With evangelism as their goal, at each stop they will be doing more than just watching a football game. In each state, they have scheduled events in schools, parishes and dioceses. Cole said some of the talks will focus on vocations and “inspire people to be faithful citizens and engage in the world.” Others will focus on the Beatitudes and how Cole believes “they are the answer to a divided and hopeless world.”

“A lot of people have come to us on this topic, which is how to be reconcilers, and how we make sense of the pain and the afflictions that we’ve been through with COVID-19, and the racial upheavals and all those things,” said Cole.

Of course, they will also talk about baseball. Cole noted that America’s pastime has “spiritual things about patience, about brotherhood, about tradition, that we can easily connect to church, to life, and to faith.”

Serrano added that the goal is also to meet people at ball games.

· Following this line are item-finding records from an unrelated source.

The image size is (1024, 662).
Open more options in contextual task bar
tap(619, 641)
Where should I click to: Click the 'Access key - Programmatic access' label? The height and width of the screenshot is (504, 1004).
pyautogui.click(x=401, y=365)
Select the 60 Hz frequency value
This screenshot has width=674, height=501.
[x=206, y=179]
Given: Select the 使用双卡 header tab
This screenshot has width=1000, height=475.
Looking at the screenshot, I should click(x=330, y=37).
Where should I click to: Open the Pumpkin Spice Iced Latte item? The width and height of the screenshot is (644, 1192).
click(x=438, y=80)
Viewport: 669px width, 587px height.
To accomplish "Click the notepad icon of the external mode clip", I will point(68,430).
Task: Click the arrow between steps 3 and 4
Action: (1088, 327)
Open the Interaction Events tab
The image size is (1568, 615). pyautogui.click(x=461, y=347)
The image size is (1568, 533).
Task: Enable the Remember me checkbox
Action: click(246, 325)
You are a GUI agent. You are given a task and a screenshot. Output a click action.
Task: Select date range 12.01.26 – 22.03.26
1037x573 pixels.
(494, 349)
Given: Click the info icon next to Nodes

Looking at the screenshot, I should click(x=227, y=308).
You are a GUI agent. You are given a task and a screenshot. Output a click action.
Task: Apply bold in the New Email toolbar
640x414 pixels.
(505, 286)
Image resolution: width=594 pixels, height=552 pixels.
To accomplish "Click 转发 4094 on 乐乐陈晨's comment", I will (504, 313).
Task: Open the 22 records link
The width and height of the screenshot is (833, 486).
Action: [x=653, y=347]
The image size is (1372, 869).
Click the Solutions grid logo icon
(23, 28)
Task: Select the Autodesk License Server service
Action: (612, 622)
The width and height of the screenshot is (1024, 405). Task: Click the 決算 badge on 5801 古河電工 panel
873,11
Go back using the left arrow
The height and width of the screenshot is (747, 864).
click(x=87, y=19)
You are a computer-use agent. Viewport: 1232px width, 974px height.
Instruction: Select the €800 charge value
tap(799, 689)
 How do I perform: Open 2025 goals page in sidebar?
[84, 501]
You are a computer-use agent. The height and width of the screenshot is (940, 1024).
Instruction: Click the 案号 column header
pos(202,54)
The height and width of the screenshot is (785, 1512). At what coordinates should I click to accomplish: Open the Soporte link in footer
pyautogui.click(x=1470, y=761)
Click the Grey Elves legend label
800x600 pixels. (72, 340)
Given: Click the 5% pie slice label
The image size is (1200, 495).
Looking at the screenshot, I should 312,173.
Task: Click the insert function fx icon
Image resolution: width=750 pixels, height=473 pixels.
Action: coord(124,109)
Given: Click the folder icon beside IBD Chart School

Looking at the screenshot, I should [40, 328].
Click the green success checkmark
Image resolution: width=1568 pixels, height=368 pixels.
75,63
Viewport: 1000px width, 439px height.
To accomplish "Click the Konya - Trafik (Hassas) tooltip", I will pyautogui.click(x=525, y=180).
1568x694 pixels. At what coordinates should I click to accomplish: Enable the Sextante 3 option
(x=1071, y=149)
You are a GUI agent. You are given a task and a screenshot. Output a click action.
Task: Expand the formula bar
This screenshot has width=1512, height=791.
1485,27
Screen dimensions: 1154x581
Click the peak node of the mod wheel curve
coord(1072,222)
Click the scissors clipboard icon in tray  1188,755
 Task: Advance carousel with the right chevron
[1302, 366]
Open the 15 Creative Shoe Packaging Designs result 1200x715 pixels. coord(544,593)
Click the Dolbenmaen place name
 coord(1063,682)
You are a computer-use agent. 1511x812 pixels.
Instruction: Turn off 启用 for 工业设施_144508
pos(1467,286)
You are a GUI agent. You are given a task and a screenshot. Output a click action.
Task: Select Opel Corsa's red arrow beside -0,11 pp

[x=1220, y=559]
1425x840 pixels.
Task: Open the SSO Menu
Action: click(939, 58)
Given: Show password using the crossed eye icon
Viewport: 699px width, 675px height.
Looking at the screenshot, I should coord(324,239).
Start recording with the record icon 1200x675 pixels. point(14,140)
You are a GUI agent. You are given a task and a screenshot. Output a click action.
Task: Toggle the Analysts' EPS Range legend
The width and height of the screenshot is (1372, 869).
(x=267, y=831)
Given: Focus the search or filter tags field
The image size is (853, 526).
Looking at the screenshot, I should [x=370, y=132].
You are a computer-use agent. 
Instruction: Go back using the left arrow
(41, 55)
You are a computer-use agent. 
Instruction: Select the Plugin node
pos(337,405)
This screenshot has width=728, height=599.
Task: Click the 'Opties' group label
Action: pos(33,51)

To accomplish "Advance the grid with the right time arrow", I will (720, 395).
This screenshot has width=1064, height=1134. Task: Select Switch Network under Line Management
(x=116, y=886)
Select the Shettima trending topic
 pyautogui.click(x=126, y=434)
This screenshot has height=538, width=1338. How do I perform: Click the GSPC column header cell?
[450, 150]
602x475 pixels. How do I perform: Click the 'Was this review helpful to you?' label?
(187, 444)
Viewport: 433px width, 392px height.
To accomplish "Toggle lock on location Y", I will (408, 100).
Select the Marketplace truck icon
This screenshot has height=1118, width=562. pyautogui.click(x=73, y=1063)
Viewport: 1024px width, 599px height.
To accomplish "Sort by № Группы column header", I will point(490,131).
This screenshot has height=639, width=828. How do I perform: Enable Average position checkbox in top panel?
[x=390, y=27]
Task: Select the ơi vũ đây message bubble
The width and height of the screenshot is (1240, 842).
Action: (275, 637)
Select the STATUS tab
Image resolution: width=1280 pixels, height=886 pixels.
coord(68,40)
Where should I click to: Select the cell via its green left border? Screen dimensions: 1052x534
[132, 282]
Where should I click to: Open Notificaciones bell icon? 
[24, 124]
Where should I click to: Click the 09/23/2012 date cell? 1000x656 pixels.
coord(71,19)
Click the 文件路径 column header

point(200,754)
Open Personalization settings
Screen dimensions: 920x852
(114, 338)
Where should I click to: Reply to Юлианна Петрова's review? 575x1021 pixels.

He imagines them walking around the stadium and creating opportunities to meet as many people as possible, noting that their brown Franciscan ways will make them stand out.

“We want to make ourselves available,” Serrano said. node. “We want people to come to us and be curious because we are curiously dressed, so we want them to come to us, and that gives us an opening to share our life, to share our brotherhood and to share the message of gospel in another way.”

Cole generally described the trip as an evangelistic mission.

“‘We’re on a mission from God,'” he said with a laugh, a reference to the movie ‘The Blue Brothers’, noting the parallel with ‘the Bleacher Brothers’.

“It also fits very well with the synodal process of listening and reaching out to people and people who don’t come to churches and see what’s wrong, why aren’t they coming, what are they struggling with. and how can we agree to do them a favor,” he said.

In baseball terms, Cole is a Chicago Cubs fan and Serrano is an Arizona Diamondbacks fan. They each said that Fenway Park, home of the Boston Red Sox, and Oracle Park, home of the San Francisco Giants, were high on their list of things to do for the summer.

Cole also pointed to a four-day period from late June to July where his father will be flying out. Together they will go to a St. Louis Cardinals game. Then they will travel to Iowa to go to the Field of Dreams site to see it and do a catch. From there, they will travel to Wrigley Field in Chicago to watch the Cubs play.

“That three or four day period is going to be pretty surreal,” Cole said.